When discussing income tax in the UK, one term that frequently comes up is “personal allowance”. But what exactly is it, and why is it important? Let’s break it down.

What is the Personal Allowance?

Your personal allowance is the amount of income you can earn each tax year before you start paying income tax. Everyone receives the personal allowance. For the 2024/25 tax year, this amount is set at £12,570. This means that if your income is £12,570 or less, you won’t pay any income tax on it.

How Does It Work?

Imagine you earn £30,000 a year. The first £12,570 of that income is your personal allowance and is tax-free. The remaining £17,430 is what you’ll pay tax on, based on the tax bands of the country that you are resident in. These bands and rates vary slightly between Scotland and the rest of the UK, but the concept remains the same: personal allowance reduces the amount of your income that is subject to tax.


Where you are in employment, your personal allowance will usually be offset against your earned income. This is done through your tax code, with an equal element of the allowance being allocated to each pay period. You might want to read our blog which explains how to check your tax code.

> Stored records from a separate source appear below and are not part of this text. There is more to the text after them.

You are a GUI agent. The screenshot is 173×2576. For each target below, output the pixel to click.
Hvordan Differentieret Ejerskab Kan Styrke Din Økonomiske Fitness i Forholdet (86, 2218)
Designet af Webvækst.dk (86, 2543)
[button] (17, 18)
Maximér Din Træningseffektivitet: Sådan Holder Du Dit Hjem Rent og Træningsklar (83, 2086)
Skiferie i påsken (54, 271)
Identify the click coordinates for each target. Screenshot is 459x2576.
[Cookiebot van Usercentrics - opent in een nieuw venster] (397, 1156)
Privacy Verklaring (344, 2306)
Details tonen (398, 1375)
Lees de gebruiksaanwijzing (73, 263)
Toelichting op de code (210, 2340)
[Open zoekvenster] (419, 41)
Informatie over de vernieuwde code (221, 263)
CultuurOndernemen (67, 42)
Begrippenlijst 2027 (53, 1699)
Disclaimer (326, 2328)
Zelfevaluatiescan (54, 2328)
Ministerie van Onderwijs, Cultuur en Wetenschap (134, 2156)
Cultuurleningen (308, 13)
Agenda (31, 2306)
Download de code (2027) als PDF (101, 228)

The personal allowance can be offset against all income, so for instance, if you do not have enough earned income to use up your allowance, then it can be offset against other income such as dividends, interest and pensions.

The Impact on Your Take-Home Pay

When you are receiving your personal allowance through your pay, the tax you pay is being reduced at source. If your allowance isn’t being used in full this way, then you will be able to offset any unused balance against other income. You may need to file a tax return to do this correctly.


If you are a business owner and your spouse or partner isn’t fully using their allowance, then it’s worth considering if they could be doing some work for you. As long as you pay them a market rate for the work they are doing (not an inflated one) then you can effectively use up their tax free allowance.


If it is a limited company which you have, this can reduce your corporation tax bill (if you pay them a salary) and allow you to increase the money coming into the family household without increasing personal tax. That’s because if you don’t pay more than the allowance, there is no income tax to pay. Even if you pay a salary above the personal allowance it may still be beneficial if your spouse pays tax at a lower rate than you do. You can reduce your salary and increase the one for your spouse / partner so that you are receiving the funds at a lower tax rate.

Get In Touch

If you are not sure that you are using your household personal allowances in the most effective way, give us a call and we can talk you through the options.

And Finally………

Your children each have their own personal allowances. You can get them working in the family business and pay them pocket money through the payroll, which saves you paying it out of your after tax income!

You may be thinking that you could gift your children some of your income-producing assets, like savings or investments so that you can avoid the tax you pay on them. That won’t work. Unless the income generated is less than £100, the income is still treated as the income of the parents. The £100 applies to each parent and is known as the £100 rule. It doesn’t apply to gifts from grandparents or other relatives.